PROVIDED DATA:
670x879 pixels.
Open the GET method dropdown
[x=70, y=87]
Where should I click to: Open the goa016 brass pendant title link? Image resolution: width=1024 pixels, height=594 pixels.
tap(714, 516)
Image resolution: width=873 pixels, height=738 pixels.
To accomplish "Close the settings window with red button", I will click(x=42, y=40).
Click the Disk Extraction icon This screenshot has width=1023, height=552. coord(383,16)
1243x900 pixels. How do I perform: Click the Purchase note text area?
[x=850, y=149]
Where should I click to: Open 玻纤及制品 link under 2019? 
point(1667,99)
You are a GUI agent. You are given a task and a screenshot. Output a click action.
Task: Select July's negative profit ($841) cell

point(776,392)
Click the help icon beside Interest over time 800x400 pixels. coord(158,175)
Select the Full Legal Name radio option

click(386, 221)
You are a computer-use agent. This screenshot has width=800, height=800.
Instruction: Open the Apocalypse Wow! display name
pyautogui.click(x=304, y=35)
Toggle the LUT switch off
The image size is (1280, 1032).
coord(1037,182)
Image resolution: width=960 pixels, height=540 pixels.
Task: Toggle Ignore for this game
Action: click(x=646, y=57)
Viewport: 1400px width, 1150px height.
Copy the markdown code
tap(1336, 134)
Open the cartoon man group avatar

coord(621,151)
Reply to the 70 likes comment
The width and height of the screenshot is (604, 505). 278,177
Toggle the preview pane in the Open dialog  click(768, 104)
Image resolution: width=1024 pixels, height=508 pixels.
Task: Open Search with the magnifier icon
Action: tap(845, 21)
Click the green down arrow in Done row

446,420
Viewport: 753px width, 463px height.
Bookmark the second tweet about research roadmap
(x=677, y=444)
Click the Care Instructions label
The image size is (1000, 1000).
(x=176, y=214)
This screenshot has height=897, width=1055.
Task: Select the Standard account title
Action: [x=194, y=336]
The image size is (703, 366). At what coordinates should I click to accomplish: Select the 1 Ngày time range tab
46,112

PROBLEM TO SOLVE: Starting at the line that contains "Toggle the preview" and stopping after the line that contains "Viewport: 753px width, 463px height.", write out every line exactly as it appears above, and no other line.

FINAL ANSWER:
Toggle the preview pane in the Open dialog  click(768, 104)
Image resolution: width=1024 pixels, height=508 pixels.
Task: Open Search with the magnifier icon
Action: tap(845, 21)
Click the green down arrow in Done row

446,420
Viewport: 753px width, 463px height.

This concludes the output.